● 文書抜粋:

見出し画像

はじめまして、物書きバンドマンの澁澤まことです

最初の記事になるべきもの

2023年7月26日。まだ呼び慣れない「X」にて、私はこんなツイートをした。

NOMAでご縁をいただいて、前日から東京国際フォーラムで開催されていたWeb3のカンファレンス「WebX」に参加したところ、これは是非ともレポートせねばという使命感を抱いたのだ。
私的なレポートや参加記の公開先といえばやはりnote。「何か書いてみたらどうか」と提案をいただく度に「どうせ書くなら小説がいい」と逃げてひたすら無言で読み続けていた私も、ようやくスーパーヘビー級の腰を上げる意志を固めたのである。

しかしレポートをまとめながら気づいた。私が突然WebXの記事を更新したところで読者の感想は一つだろうということに。

「熱く語るのは良いが、そもそもお前は誰なんだ」

……あまり自分のことを語るのは好きではないのだが、一種の礼儀だと割り切って最初の記事は自己紹介にしておこうと思う。

「はじめまして、澁澤まことです」

自分はいったい何者であるのか。それは哲学においては「〈私〉の問題」という意識の超難問になってくるのであろうが、社交の場においては単純にして明確な、「問題」以前の「話題」だ。

人は自己認識や思想ではなく、今まで何をやってきたかで定義される

軽薄とも言えるが、少なくとも自分から相手に提示する時には有意義な発想と言えよう。何しろ実績は嘘をつかない。特に公にしている活動であれば、第三者がその真偽を保証してくれるのだから。

そこで私の主な活動を簡単に列挙するとこうなる。
尚、澁澤まことというキャラクターは900歳越えの後期高齢者故に、各時期の年代と年齢の記憶がない。事項のみにてご容赦願いたい。

  • バンドのヴォーカリストとして活動を開始

  • ソロに転向

  • ライターを始める

  • 翻訳を少し齧る(現在は受付停止)

  • 史学研究の世界へ

  • 他アーティストに歌詞を提供するようになる

  • 曲も提供するようになる

  • ポエトリーリーディング、朗読劇等のパフォーマンスに手を出す

  • メタルバンド「Alchemy Crystal」加入

  • クラシックの声楽を始める

  • メタルバンド「Dark Planet second」加入

  • Web小説に目覚める

  • 声劇や朗読の配信、ナレーション等も始める

  • 完結した小説が漫画原作に

  • 国際映画制作スタジオ「NOMA」加入

おそらく多くの方が序盤で読むのを放棄されたことと思う。そして(有り難いことに)全て読んでくださった方もその感想はあまり変わるものではなさそうだ。

● 作業内容:
a – 自己紹介記事のうち、「自分はいったい何者であるのか」で始まり「事項のみにてご容赦願いたい。」で終わる部分を一字一句そのまま書き写してください。
b – 自己紹介記事の活動一覧で「加入」したと書かれているバンドや団体を、一覧にある表記のまますべて挙げてください。

● 提供データ:
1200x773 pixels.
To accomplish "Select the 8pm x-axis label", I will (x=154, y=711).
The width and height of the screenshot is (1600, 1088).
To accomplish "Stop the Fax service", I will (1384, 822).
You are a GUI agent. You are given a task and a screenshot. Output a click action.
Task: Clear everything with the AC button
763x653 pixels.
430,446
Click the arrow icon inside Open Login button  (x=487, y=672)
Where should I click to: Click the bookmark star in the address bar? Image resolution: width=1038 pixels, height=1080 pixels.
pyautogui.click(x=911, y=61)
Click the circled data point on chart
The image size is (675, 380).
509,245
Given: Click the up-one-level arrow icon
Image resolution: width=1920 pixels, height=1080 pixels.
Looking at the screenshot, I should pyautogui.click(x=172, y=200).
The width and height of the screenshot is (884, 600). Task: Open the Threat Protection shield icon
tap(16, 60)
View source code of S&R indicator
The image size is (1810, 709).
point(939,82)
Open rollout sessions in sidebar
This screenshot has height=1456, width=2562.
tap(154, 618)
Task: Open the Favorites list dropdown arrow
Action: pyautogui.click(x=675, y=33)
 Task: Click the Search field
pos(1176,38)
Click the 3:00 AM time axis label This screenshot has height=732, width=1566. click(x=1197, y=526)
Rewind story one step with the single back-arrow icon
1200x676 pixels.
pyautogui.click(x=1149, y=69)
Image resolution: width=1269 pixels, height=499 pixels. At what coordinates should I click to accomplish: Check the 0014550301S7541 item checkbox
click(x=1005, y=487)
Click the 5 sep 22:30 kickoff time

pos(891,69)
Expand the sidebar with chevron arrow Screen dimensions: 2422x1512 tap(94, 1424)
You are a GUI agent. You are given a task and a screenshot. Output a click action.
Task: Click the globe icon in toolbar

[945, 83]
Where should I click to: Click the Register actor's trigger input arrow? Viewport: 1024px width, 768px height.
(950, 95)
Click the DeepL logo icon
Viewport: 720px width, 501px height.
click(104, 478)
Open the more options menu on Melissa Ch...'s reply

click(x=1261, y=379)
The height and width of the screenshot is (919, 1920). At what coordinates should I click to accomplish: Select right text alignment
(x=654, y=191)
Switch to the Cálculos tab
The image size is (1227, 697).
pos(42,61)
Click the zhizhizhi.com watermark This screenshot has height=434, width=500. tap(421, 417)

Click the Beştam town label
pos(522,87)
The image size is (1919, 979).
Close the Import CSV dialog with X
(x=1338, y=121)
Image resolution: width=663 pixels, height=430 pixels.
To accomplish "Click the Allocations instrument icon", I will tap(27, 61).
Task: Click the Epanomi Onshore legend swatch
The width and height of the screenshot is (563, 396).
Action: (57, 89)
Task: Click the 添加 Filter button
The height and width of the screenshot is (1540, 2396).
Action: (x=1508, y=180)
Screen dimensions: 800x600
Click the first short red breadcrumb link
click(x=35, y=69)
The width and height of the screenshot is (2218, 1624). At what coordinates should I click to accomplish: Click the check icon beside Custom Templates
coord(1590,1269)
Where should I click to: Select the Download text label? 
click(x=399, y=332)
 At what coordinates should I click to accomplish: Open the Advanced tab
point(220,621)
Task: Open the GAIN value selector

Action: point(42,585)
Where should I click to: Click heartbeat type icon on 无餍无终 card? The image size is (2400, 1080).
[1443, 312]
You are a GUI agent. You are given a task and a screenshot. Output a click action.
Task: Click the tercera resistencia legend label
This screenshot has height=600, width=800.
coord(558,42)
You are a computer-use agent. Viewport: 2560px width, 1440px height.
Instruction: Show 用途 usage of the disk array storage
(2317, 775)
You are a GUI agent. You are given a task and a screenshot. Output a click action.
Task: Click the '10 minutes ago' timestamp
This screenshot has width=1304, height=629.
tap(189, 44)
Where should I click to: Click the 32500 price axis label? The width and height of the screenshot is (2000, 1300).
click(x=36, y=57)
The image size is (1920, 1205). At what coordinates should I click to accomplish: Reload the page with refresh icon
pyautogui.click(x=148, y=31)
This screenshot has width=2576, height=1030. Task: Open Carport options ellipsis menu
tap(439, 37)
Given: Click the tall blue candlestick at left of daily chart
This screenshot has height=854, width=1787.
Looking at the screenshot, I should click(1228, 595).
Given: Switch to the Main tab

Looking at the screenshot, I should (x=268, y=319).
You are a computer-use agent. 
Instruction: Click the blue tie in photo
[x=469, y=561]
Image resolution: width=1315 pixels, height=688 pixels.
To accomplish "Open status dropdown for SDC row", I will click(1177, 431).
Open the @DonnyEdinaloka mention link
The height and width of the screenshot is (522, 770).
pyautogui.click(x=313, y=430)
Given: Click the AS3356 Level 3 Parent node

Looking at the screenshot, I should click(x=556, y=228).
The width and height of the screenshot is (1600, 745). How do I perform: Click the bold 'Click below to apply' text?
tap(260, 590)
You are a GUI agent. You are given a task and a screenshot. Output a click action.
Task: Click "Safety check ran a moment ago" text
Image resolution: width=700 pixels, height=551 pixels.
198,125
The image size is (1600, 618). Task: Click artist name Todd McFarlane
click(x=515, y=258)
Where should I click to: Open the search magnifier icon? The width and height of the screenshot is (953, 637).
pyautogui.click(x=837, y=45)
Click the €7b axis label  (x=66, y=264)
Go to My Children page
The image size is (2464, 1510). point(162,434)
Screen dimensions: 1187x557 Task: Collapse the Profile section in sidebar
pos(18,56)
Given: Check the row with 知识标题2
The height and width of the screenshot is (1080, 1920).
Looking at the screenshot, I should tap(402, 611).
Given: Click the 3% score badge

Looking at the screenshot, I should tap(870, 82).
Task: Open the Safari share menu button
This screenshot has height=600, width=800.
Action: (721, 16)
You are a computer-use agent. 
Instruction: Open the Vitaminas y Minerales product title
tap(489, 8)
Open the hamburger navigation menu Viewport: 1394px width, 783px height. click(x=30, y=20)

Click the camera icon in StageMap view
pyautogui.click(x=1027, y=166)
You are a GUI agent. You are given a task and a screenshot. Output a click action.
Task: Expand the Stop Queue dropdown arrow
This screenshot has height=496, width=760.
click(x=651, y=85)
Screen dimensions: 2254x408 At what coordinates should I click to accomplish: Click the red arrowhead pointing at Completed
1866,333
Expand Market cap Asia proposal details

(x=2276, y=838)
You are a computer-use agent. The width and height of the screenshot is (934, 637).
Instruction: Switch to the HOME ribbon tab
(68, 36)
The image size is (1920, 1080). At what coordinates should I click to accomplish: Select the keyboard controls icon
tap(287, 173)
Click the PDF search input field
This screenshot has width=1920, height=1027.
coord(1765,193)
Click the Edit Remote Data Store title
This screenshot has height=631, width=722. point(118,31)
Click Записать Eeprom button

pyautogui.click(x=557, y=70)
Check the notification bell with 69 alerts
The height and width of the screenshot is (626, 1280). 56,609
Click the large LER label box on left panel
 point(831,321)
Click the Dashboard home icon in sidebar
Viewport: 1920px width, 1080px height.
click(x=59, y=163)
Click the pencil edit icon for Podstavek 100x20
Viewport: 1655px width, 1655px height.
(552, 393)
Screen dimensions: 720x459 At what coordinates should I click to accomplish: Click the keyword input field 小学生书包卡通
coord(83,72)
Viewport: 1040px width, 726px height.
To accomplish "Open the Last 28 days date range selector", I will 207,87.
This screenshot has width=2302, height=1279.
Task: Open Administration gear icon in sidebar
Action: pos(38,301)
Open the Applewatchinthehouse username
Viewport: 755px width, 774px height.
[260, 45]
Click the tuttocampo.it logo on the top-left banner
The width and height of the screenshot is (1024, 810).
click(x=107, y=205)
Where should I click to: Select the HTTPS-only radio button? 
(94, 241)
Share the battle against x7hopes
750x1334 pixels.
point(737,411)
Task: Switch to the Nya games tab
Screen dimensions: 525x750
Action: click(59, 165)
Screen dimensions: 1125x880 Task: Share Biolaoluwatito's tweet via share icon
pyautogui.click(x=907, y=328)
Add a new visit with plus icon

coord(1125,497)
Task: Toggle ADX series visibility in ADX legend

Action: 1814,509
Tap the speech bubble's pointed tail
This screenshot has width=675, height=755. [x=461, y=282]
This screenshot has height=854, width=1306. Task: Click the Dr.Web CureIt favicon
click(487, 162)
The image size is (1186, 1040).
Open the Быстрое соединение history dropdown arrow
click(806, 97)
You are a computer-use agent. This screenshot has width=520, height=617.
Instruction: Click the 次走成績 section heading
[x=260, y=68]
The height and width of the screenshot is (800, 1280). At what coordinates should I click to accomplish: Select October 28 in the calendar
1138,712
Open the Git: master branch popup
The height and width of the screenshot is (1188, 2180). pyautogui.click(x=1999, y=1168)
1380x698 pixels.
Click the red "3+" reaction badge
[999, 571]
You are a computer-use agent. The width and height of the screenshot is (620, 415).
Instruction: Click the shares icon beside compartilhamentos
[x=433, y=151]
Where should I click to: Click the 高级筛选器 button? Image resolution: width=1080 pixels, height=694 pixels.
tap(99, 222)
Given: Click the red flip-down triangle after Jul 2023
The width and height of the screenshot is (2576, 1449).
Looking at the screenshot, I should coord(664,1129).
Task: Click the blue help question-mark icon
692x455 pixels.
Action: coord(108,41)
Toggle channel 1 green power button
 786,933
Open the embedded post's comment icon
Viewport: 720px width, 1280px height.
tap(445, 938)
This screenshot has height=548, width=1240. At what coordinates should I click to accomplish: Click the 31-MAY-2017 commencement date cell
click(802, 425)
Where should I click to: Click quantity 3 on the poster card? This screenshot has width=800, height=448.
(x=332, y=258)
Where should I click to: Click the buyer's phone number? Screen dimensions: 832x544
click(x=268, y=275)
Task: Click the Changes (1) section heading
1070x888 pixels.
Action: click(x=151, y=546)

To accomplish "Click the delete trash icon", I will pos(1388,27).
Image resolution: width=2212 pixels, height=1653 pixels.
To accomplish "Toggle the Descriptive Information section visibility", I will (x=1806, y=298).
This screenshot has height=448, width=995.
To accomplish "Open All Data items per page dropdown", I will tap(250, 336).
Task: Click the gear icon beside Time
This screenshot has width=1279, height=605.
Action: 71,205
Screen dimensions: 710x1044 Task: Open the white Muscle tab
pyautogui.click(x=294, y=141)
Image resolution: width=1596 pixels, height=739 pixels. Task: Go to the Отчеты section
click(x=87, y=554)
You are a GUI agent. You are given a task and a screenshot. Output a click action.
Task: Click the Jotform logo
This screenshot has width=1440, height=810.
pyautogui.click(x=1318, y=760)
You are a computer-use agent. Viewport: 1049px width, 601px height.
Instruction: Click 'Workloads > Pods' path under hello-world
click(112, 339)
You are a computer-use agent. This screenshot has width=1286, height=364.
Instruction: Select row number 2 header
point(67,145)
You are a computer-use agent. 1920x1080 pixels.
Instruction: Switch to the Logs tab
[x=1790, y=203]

● 最終回答:
a –
自分はいったい何者であるのか。それは哲学においては「〈私〉の問題」という意識の超難問になってくるのであろうが、社交の場においては単純にして明確な、「問題」以前の「話題」だ。

人は自己認識や思想ではなく、今まで何をやってきたかで定義される

軽薄とも言えるが、少なくとも自分から相手に提示する時には有意義な発想と言えよう。何しろ実績は嘘をつかない。特に公にしている活動であれば、第三者がその真偽を保証してくれるのだから。

そこで私の主な活動を簡単に列挙するとこうなる。
尚、澁澤まことというキャラクターは900歳越えの後期高齢者故に、各時期の年代と年齢の記憶がない。事項のみにてご容赦願いたい。

b –
メタルバンド「Alchemy Crystal」
メタルバンド「Dark Planet second」
国際映画制作スタジオ「NOMA」